Awal Kejatuhan Israel dan AS

Abdillah Toha
Anggota Komisi I DPR, Ketua Fraksi PAN

Tulisan ini akan memaparkan mengapa penulis percaya bahwa agresi brutal Israel atas Palestina dan Lebanon merupakan awal kejatuhan Israel dan pendukung utamanya Amerika Serikat (AS). Bagi AS, setidaknya ini akan merupakan pelajaran terakhir tentang gagalnya politik luar negeri mereka yang didasarkan pada arogansi kekuasaan militer dan ekonomi dan unilateralis.

Pertama, Israel dan AS salah hitung tentang Hamas. Hamas bukanlah Fatah yang banyak dijangkiti korupsi dan pengkhianat yang mudah dibeli dengan uang. Hamas menang pemilu secara meyakinkan dan legitimate karena ketulusan, kejujuran, dan terbukti ikhlas berniat membebaskan Palestina dari kesengsaraan dan penindasan Israel. Hamaslah yang berada di garis depan sejak awal intifadah.

Upaya mereka mencekik keuangan dan ekonomi Palestina dengan segala cara tidak berhasil. Maka untuk menghapuskan Hamas dari peta Palestina, Israel harus mengebom rata seluruh Palestina, bila perlu dengan bom nuklir yang mereka miliki. Tapi, kecuali penguasa Tel Aviv atau Washington terjangkit penyakit gila, penggunaan senjata nuklir hampir pasti tak akan terjadi, karena bisa menyulut perang dunia ketiga.

Berbeda dengan Fatah yang mengakui Israel, Hamas tidak. Setiap perundingan hanya akan dilakukan bila semua opsi terbuka, tanpa prakondisi harus mengakui Israel terlebih dahulu. Pengeboman membabi-buta ke Gaza dan sekitarnya tak akan mematahkan perjuangan Hamas, karena rakyat Palestina sudah terbiasa hidup sengsara sejak Israel 'dicangkokkan' di sana pada 1948. Hamas dan pendukungnya akan terus melawan sampai Israel kelelahan dan banyak jatuh korban di pihak Israel.

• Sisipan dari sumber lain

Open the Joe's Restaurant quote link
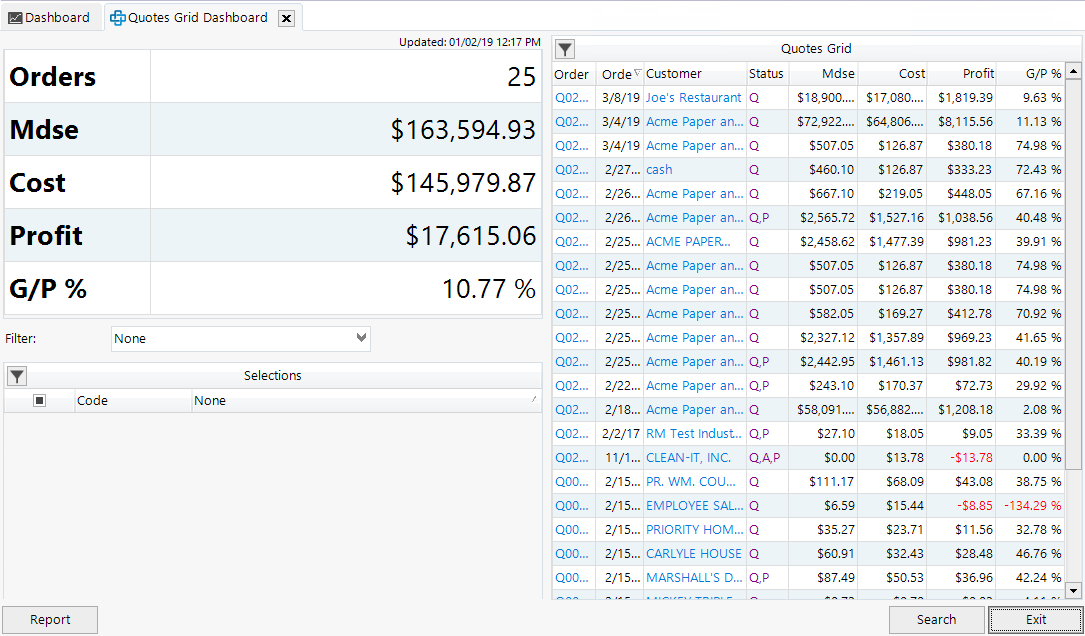1085x636 pixels. point(696,97)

Kedua, Israel dan AS lagi-lagi salah hitung tentang Hizbullah. Kali ini lebih bodoh. Karena Hizbullahlah yang berhasil mengusir AS dari Lebanon pada 26 Februari 1984, setelah serangan Hizbullah menewaskan 264 marinir AS dan puluhan staf kedutaan AS di sana. Hizbullah pula yang membuat Israel kapok menetap di Lebanon Selatan dan minggat Mei 2000.

Goyah
Serangan-serangan balasan Hizbullah dengan rudal ke kota-kota Israel telah mulai menggoyahkan Israel dan sekutunya, AS. Awalnya Bush mendukung serangan Israel tanpa reserve. Belakangan Menlu AS, Condoleezza Rice, mulai meminta Israel 'menahan diri' setelah melihat makin banyak korban di pihak Israel.

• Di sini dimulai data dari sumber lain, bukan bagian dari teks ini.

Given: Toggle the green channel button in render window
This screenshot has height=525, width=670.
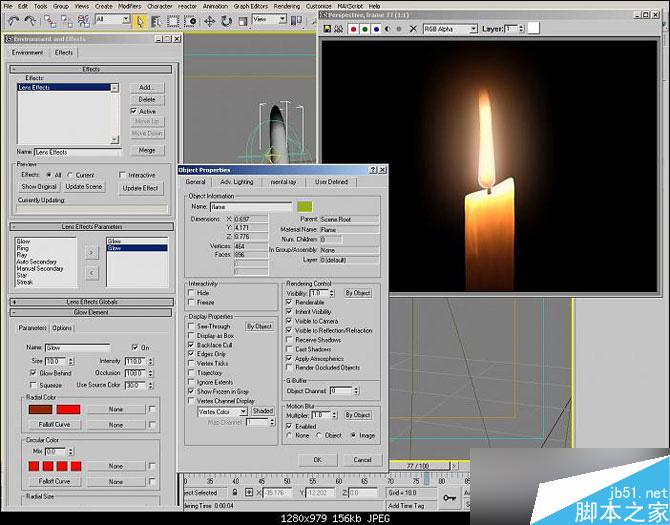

Hizbullah adalah organisasi perlawanan yang didukung ratusan ribu pengikut militan, fanatik, dan terorganisasi rapi. Mereka juga memiliki persenjataan lumayan, di antaranya 100 ribu lebih roket jarak dekat dan menengah yang bisa mencapai Tel Aviv yang berjarak kurang lebih 80 mil (120 km) dari Beirut. Untuk menundukkan Hizbullah, lagi-lagi Israel harus mengebom rata seluruh Lebanon. Atau melakukan serangan darat dan menduduki Lebanon, seperti tahun 1990-an. Kedua opsi ini jelas tidak visible. Pendudukan Lebanon diperkirakan akan menimbulkan korban besar di pihak Israel.

Ketiga, serangan ke Gaza dan Lebanon ini bukanlah sesuatu yang tak terduga. Semuanya sudah diskenariokan Israel dan AS untuk 'membersihkan' kawasan itu dari pejuang-pejuang gigih Hamas dan Hizbullah yang mereka juluki sebagai teroris.

Provokasi pertama tidak dilakukan Hamas, tapi oleh Israel. Itu terjadi pada pagi 9 Juni, ketika dunia sedang memusatkan perhatian pada pembukaan Piala Dunia di Berlin. Saat itu, kapal perang Israel membunuh satu keluarga Palestina (keluarga Ghalia) di tepi Pantai Gaza. Tujuh tewas: dua wanita, tiga anak-anak --satu berusia satu tahun. Sebanyak 40 orang luka-luka, 13 di antaranya anak-anak.

Keempat, Israel dan AS telah berkali-kali membuat pernyataan bahwa aksi Hizbullah didukung Iran dan Suriah. Pernyataan-pernyataan tersebut bisa jadi dalih memperluas konflik, yang tujuan akhirnya adalah melakukan serangan. Tapi opsi inipun sangat kecil kemungkinannya, karena Israel dan AS sadar bahwa Iran punya persenjataan yang cukup kuat, termasuk rudal-rudal jarak jauh yang dapat meluluh-lantakkan Israel.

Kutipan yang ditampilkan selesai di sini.